Jewett-Cameron Trading Company Common Shares is assigned short-term B2 & long-term B2 estimated rating. Jewett-Cameron Trading Company Common Shares prediction model is evaluated with Transfer Learning (ML) and Wilcoxon Rank-Sum Test^{1,2,3,4} and it is concluded that the JCTCF stock is predictable in the short/long term. ** According to price forecasts for 3 Month period, the dominant strategy among neural network is: Buy**

### JCTCF Jewett-Cameron Trading Company Common Shares Financial Analysis*

Rating | Short-Term | Long-Term Senior |
---|---|---|

Outlook* | B2 | B2 |

Income Statement | C | Caa2 |

Balance Sheet | B1 | C |

Leverage Ratios | B1 | Caa2 |

Cash Flow | Baa2 | B3 |

Rates of Return and Profitability | C | Baa2 |

*Financial analysis is the process of evaluating a company's financial performance and position by neural network. It involves reviewing the company's financial statements, including the balance sheet, income statement, and cash flow statement, as well as other financial reports and documents.

How does neural network examine financial reports and understand financial state of the company?
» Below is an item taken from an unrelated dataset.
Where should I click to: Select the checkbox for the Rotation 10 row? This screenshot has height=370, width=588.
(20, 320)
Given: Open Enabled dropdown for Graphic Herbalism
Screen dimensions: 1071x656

### Prediction Confidence Score

## References

- D. Bertsekas. Dynamic programming and optimal control. Athena Scientific, 1995.
- Çetinkaya, A., Zhang, Y.Z., Hao, Y.M. and Ma, X.Y., Tempur Sealy Stock Forecast & Analysis. AC Investment Research Journal, 101(3).
- A. Tamar, Y. Glassner, and S. Mannor. Policy gradients beyond expectations: Conditional value-at-risk. In AAAI, 2015
- Keane MP. 2013. Panel data discrete choice models of consumer demand. In The Oxford Handbook of Panel Data, ed. BH Baltagi, pp. 54–102. Oxford, UK: Oxford Univ. Press
- Ashley, R. (1988), "On the relative worth of recent macroeconomic forecasts," International Journal of Forecasting, 4, 363–376.
- Bell RM, Koren Y. 2007. Lessons from the Netflix prize challenge. ACM SIGKDD Explor. Newsl. 9:75–79
- M. L. Littman. Friend-or-foe q-learning in general-sum games. In Proceedings of the Eighteenth International Conference on Machine Learning (ICML 2001), Williams College, Williamstown, MA, USA, June 28 - July 1, 2001, pages 322–328, 2001

## Frequently Asked Questions

Q: What is the prediction methodology for JCTCF stock?A: JCTCF stock prediction methodology: We evaluate the prediction models Transfer Learning (ML) and Wilcoxon Rank-Sum Test

Q: Is JCTCF stock a buy or sell?

A: The dominant strategy among neural network is to Buy JCTCF Stock.

Q: Is Jewett-Cameron Trading Company Common Shares stock a good investment?

A: The consensus rating for Jewett-Cameron Trading Company Common Shares is Buy and is assigned short-term B2 & long-term B2 estimated rating.

Q: What is the consensus rating of JCTCF stock?

A: The consensus rating for JCTCF is Buy.

Q: What is the prediction period for JCTCF stock?